Langsung ke konten utama

Unggulan

Serangkai Kisah


Cairo menampakkan pagi indahnya, azan subuh berkumandang di dekat masjid samping rumahku, aku masih sulit untuk membuka mataku sebab tadi malam baru datang dari asyir. Tapi ku paksa untuk bangun dari tempat tidur yang kelihatannya masih nyaman ku rebahkan tubuhku sekali lagi. Aghh tidak la, saya sudah dipanggil untuk melaksanakan kewajiban, ku beranjak dan mengambil wuduk, nanti membuatku tidak  ngantuk lagi. 

Sebenarnya pagi ini sudah ku persiapkan untuk bangun sepagi munkin, karena ada jadwal sama teman, katanya mau olahraga lari pagi ke nil. Jarak nil dari rumahku sekitar 3 kilo, lumayan untuk menyehatkan badan. Kebetulan selama dua tahun ini aku belum pernah ke sana. Nil masih sama memberikan rasa nyaman terhadap pikiranku dan suasana hatiku seperti yang ku rasakan pertama kali. Ingatanku kembali pada waktu itu. 

Setelah shalat, aku dan dua temanku sudah siap-siap untuk lari pagi, berbagai perlengkapan olahraga sudah kami pakai, mulai dari baju, sepatu, kecuali aku, masih belum punya peralatan, jadi seadanya saja. Pikirku yang penting lari. He yang penting. 

Emang akhir-akhir ini, pikiran terasa tidak menentu arah, kebingungan kadang menghampiri, kita hanya sekolompok orang-orang yang ingin menghilangkan kepenatan, yang selalu dihantui dengan sebongkah masalah dan kesibukan yang tak pernah lepas. Kadang kalau begini cara pikir yang kita gunakan hanya yang penting, mengukur keterbatasan akal yang kita miliki.

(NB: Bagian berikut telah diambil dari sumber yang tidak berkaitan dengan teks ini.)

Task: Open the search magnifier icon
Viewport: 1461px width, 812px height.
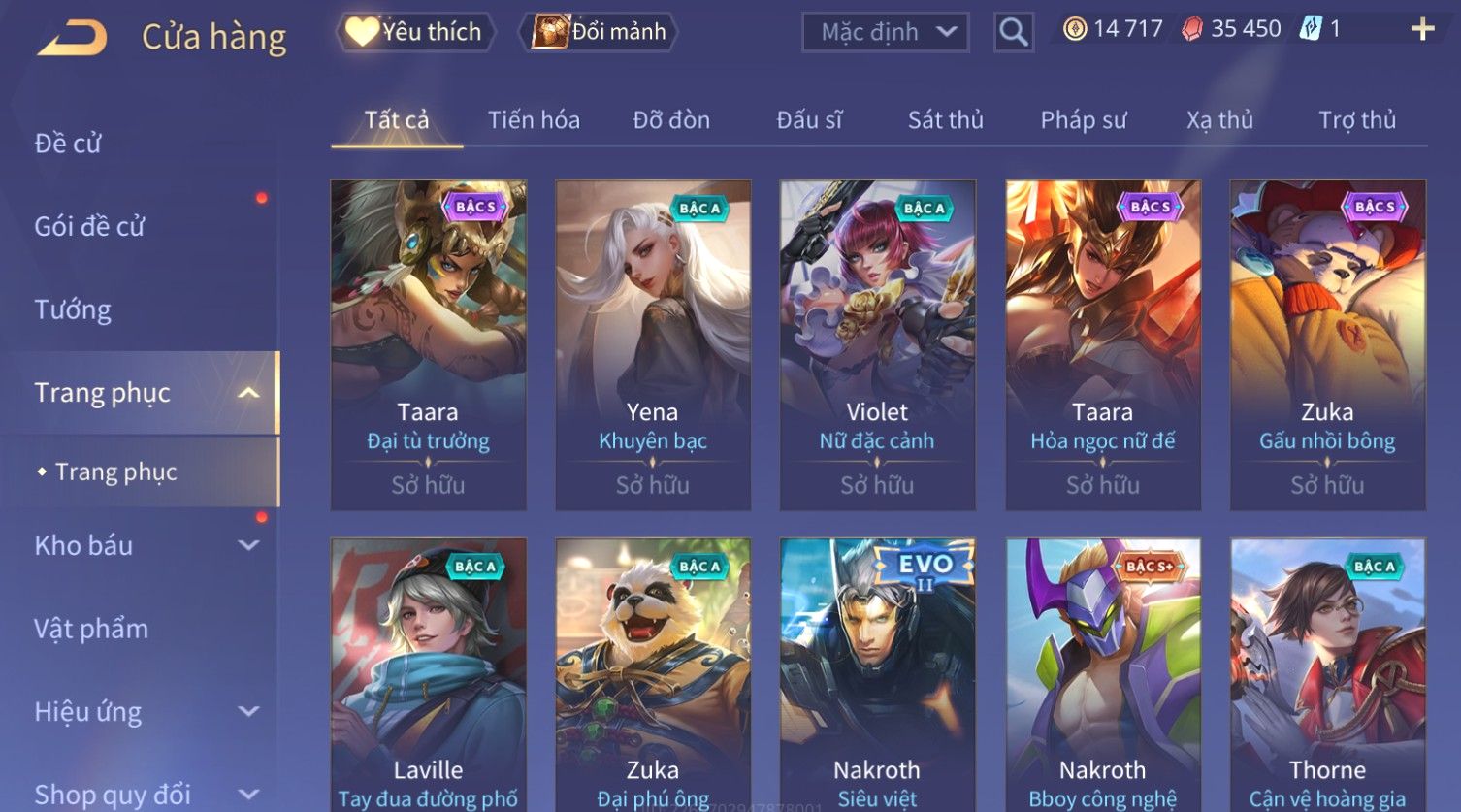Action: (x=1013, y=33)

Ku harap ini yang terakhir aku merasakan hal yang seperti ini. 

Ku mulai bersiap menuju sungai Nil yang hampir dua tahun aku tinggalkan di sana, aku mulai membayangkan wajahku ketika pertama kali aku melihat sungai terpanjang itu, ada rasa kepuasan yang ingin aku tumpahkan, aku bingung, entah rasa apa yang ingin aku buang dan kulupakan. 

Ku berjalan menelusuri komplek warga yang khas seperti kubus kecokelatan, sepi, emang sepi, di waktu pagi emang menjadi waktu favorit warga di sini merebahkan badan mereka, kadang aku mikir bahwa satu kebisaan ini tak layak aku ikuti, mulai aku sampai di Mesir sampai sekarang, aku masih memikirkan hal itu. 

Trotoar dan jalan menjadi pemisah antara satu gedung ke gedung yang lain, di pinggir gedung terlihat kumuh dengan adanya berbagai macam sampah yang orang sini kadang tidak peduli dengan itu, tapi ku mulai senang dengan melihat sebuah Mobil khusus pengangkut sampah mulai bekerja, aku mulai berpikir keindahan Kairo, negeri impianku dulu. 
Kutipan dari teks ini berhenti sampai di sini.